What this task involves: Below, locate the line that contains "This screenshot has". Repeat exactly from that line to the line that contains "Task: Open 全局软元件注释 in project tree", inclusive, leaving out the pictures.

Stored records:
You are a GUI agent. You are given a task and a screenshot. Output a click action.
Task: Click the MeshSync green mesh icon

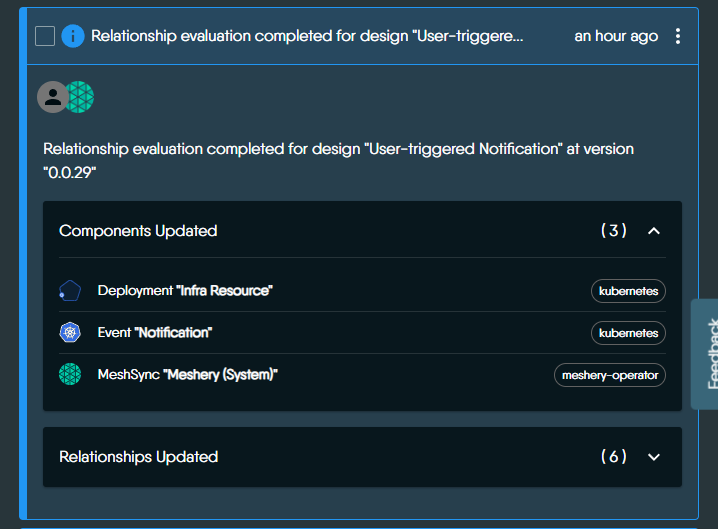point(69,374)
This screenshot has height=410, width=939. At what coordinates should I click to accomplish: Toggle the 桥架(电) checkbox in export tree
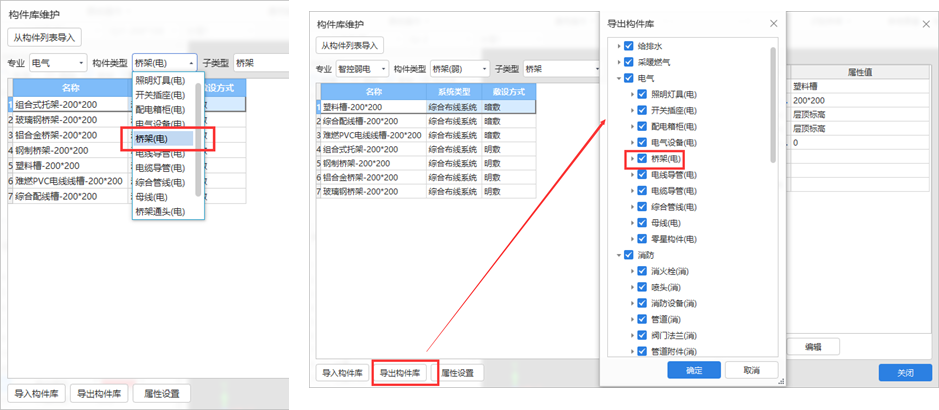pos(642,159)
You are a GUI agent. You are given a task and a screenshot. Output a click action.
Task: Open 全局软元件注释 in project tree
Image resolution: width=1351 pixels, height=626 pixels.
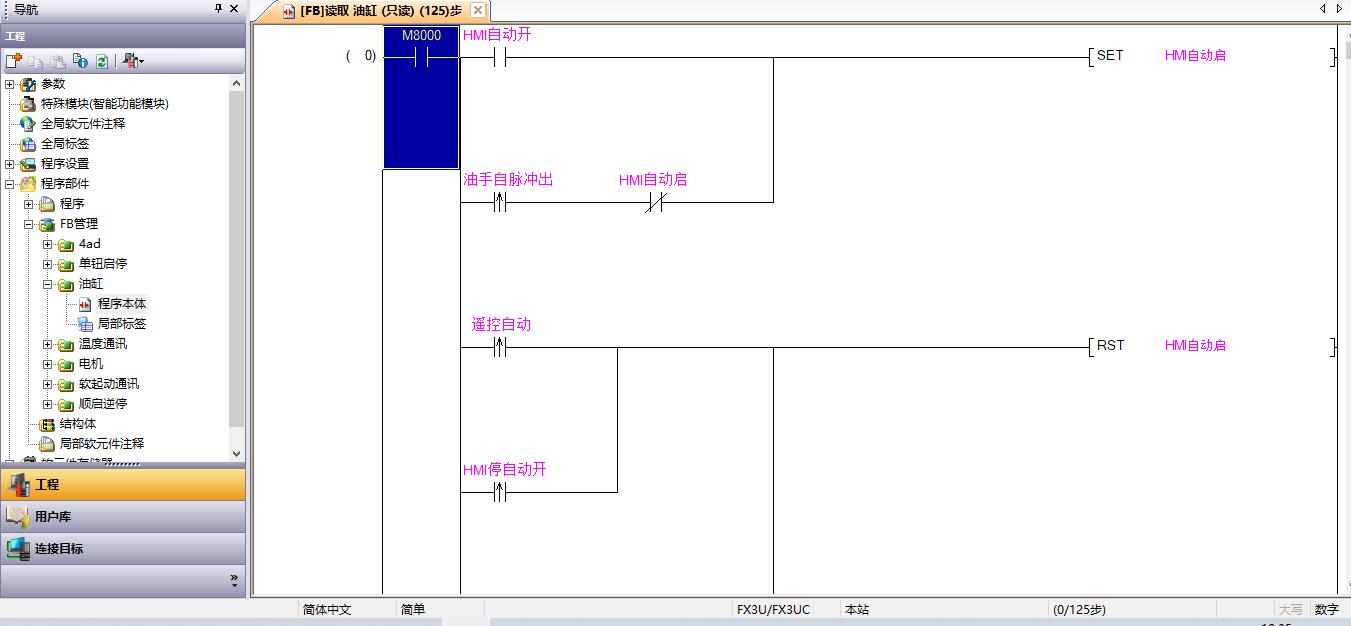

Result below:
This screenshot has height=410, width=939. At what coordinates should I click to accomplish: Toggle the 桥架(电) checkbox in export tree
pos(642,159)
You are a GUI agent. You are given a task and a screenshot. Output a click action.
Task: Open 全局软元件注释 in project tree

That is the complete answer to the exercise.